● Supplied data
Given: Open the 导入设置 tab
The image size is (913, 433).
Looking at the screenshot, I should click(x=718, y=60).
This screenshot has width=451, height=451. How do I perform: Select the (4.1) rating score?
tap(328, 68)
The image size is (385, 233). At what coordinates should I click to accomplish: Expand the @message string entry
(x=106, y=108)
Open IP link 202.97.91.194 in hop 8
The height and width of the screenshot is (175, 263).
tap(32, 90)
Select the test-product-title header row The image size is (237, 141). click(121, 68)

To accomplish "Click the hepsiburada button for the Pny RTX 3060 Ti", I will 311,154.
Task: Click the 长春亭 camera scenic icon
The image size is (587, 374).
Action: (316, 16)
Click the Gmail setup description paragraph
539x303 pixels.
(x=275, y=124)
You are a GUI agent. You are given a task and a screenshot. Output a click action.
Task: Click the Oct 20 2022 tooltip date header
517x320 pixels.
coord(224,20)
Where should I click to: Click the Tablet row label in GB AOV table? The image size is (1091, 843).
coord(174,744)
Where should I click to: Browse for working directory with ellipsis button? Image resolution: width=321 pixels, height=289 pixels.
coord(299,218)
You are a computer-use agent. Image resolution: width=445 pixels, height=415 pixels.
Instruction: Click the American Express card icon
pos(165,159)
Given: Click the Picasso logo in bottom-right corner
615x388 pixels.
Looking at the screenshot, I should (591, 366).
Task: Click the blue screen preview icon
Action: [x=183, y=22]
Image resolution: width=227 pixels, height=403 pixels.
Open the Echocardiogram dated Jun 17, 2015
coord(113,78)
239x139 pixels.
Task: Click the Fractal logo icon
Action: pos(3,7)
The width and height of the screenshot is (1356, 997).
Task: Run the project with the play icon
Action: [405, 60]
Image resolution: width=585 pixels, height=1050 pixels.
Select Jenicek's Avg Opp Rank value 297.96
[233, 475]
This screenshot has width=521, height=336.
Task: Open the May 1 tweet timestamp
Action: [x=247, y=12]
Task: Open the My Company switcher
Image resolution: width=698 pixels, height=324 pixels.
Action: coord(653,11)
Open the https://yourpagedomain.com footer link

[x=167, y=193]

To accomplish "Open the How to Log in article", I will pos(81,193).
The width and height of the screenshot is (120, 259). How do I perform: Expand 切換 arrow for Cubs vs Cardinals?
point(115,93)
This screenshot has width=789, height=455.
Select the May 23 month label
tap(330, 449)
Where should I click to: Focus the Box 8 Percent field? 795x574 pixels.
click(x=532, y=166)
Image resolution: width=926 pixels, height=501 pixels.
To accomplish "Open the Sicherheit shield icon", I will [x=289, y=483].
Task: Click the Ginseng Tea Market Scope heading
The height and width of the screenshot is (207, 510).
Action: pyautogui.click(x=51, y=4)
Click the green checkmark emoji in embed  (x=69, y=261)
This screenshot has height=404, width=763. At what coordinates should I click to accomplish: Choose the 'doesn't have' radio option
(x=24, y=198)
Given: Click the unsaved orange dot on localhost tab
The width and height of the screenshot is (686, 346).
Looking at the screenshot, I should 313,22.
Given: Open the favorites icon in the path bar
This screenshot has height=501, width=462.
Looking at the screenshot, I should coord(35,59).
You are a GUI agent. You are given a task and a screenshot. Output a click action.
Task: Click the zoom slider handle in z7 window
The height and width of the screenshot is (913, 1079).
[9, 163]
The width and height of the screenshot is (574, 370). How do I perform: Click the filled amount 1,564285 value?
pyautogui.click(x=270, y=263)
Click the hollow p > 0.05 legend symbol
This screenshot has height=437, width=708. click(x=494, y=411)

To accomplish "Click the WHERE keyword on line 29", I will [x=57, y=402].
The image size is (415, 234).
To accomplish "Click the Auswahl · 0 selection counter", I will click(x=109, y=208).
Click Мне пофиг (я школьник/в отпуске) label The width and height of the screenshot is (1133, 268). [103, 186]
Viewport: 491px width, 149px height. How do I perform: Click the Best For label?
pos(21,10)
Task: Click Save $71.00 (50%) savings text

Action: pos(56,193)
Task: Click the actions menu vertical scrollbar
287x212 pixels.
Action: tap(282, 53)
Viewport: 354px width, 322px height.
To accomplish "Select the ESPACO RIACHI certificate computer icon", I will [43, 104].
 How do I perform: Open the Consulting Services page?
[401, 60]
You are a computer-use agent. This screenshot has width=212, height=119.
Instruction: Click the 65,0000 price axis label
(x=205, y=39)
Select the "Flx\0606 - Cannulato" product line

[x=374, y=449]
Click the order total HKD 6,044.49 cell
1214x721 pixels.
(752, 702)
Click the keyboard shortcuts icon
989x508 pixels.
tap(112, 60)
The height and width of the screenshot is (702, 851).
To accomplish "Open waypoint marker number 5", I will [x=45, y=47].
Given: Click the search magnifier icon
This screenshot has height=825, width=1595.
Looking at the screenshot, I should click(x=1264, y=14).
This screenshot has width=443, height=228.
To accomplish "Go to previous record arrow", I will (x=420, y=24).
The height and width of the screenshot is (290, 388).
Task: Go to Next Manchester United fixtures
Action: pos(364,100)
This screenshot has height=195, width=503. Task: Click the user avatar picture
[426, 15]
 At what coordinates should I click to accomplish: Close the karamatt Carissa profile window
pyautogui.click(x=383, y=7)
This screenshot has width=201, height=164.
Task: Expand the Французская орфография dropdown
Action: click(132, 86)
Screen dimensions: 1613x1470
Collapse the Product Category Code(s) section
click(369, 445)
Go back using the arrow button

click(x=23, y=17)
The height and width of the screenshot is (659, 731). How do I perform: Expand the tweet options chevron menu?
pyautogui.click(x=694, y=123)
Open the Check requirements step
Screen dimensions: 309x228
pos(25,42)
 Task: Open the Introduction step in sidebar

● What is being asked
From the records above, repeat exactly the lines from the one with "Image resolution: width=585" through the one with "Image resolution: width=926", both included.

● Exercise result
Image resolution: width=585 pixels, height=1050 pixels.
Select Jenicek's Avg Opp Rank value 297.96
[233, 475]
This screenshot has width=521, height=336.
Task: Open the May 1 tweet timestamp
Action: [x=247, y=12]
Task: Open the My Company switcher
Image resolution: width=698 pixels, height=324 pixels.
Action: coord(653,11)
Open the https://yourpagedomain.com footer link

[x=167, y=193]

To accomplish "Open the How to Log in article", I will pos(81,193).
The width and height of the screenshot is (120, 259). How do I perform: Expand 切換 arrow for Cubs vs Cardinals?
point(115,93)
This screenshot has width=789, height=455.
Select the May 23 month label
tap(330, 449)
Where should I click to: Focus the Box 8 Percent field? 795x574 pixels.
click(x=532, y=166)
Image resolution: width=926 pixels, height=501 pixels.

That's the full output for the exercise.